I’m looking to configure a Quality Gate for our project in SonarQube to maximize code quality while avoiding excessive blockage of development.
I have a few questions:
What criteria are most commonly used in a Quality Gate for production projects? (e.g., number of critical bugs, code coverage, code smells)
Is it better to set strict thresholds (e.g., 100% test coverage) or more realistic ones for the team?
Are there best practices in SonarQube for multi-language projects or microservices?
How can we monitor the impact of Quality Gate settings on both development speed and long-term code quality?
For Java projects, is it standard practice to use the default quality profile, or is it recommended to create a custom profile tailored to the project?
I would greatly appreciate any guidance or examples of practical Quality Gate configurations.
This is a great question. You want to move toward better code, but setting the thresholds you eventually want to achieve as today’s standards means (for most people) that you can’t go to production.
This is why we’ve long advocated a focus on new code. If you look at the built-in Sonar way quality gate, you’ll see it only has conditions on new code. Here you can be both reasonable and strict.
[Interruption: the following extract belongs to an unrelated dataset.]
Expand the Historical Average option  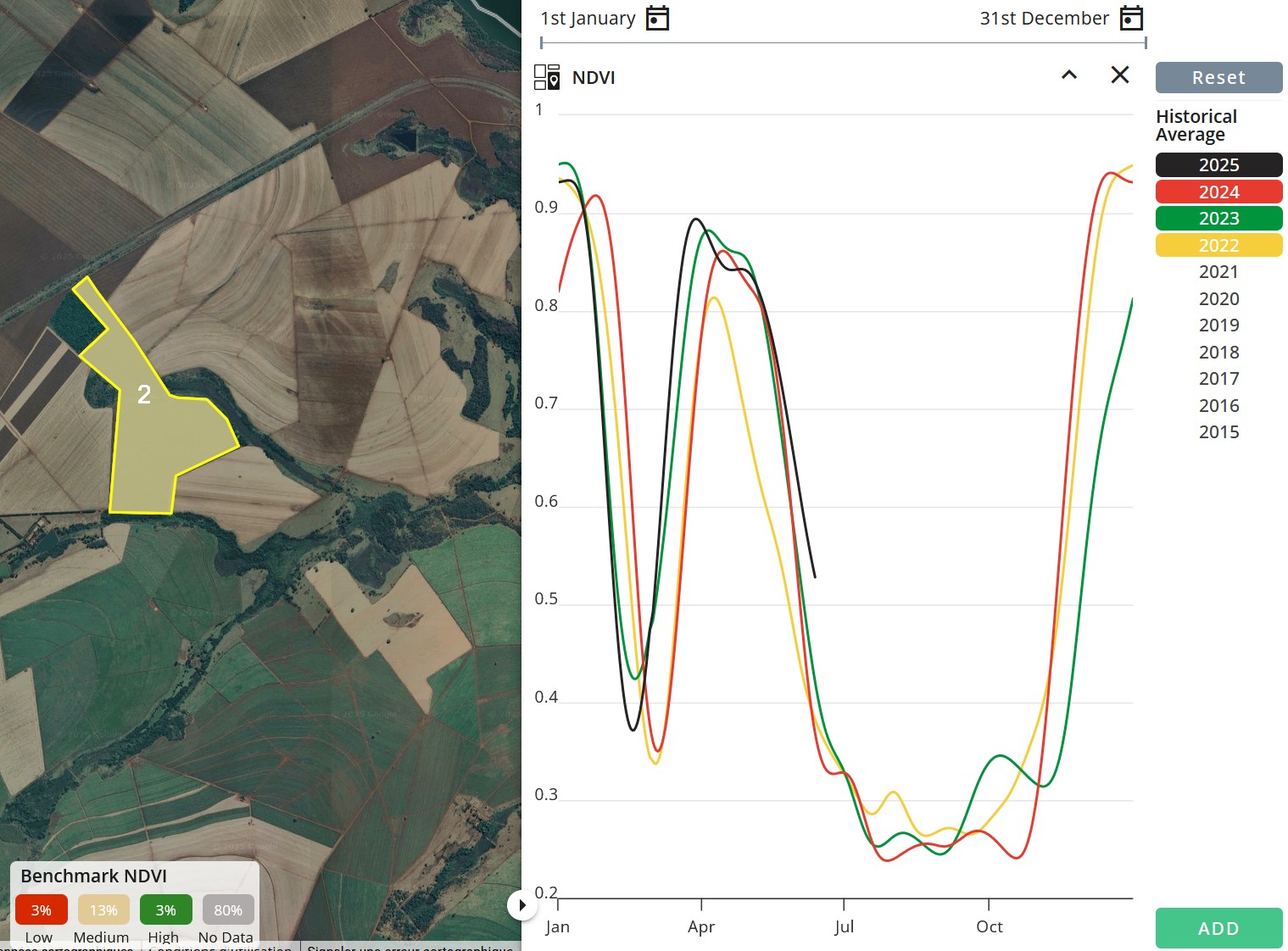(1196, 125)
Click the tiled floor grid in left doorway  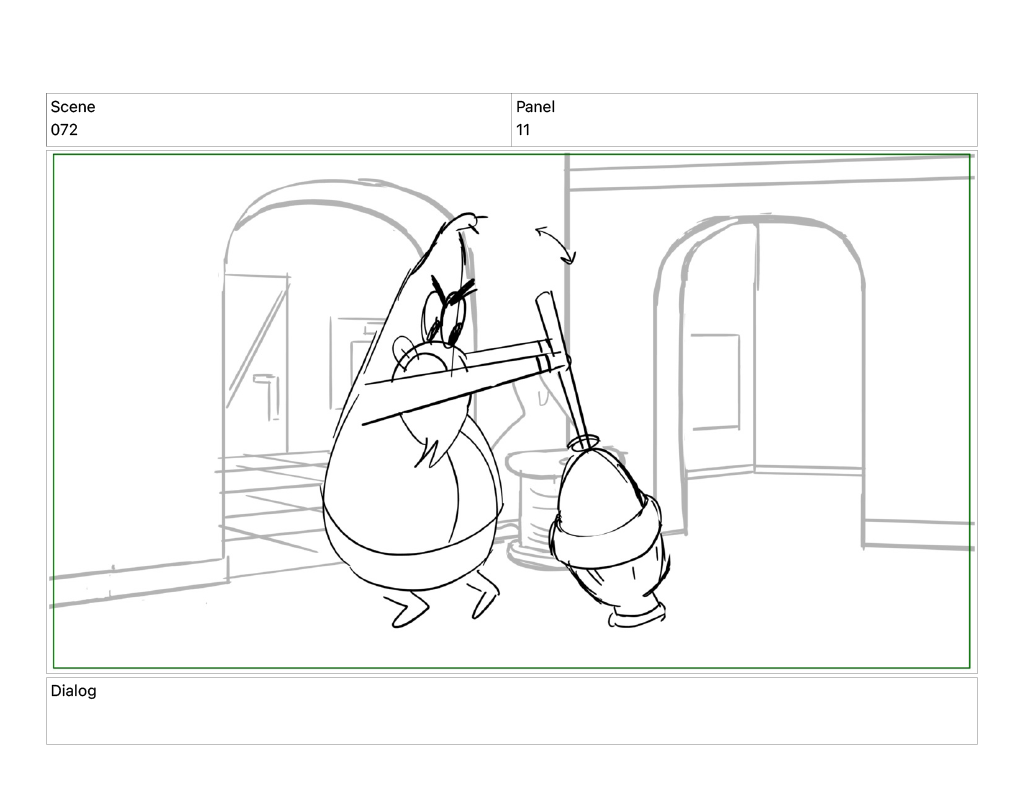[270, 495]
For instance, let’s take coverage. (You’ve said 100%, but I wouldn’t require 100% coverage. Even our most ambitious teams only require 90%, and that’s only on new code, not overall.) If you look at the Sonar way quality gate, it requires 80% coverage on new code. That’s a high bar, but it’s achievable today for everyone, regardless of project state or language. Similarly, Sonar way says 0 new issues. That doesn’t mean you have to go clean up every issue in your 10-year-old, legacy project. It means that the code you merge today has to be clean. Again, doable for everyone.
We believe the Sonar way profiles are a good starting point for each language. They’re tuned to be non-controversial for most developers in most projects. (If you disagree, we’d love to hear about it!) From there, if you find yourself marking a particular rule’s issues “accepted” frequently, then it’s time to think about customizing the profile by removing the rule.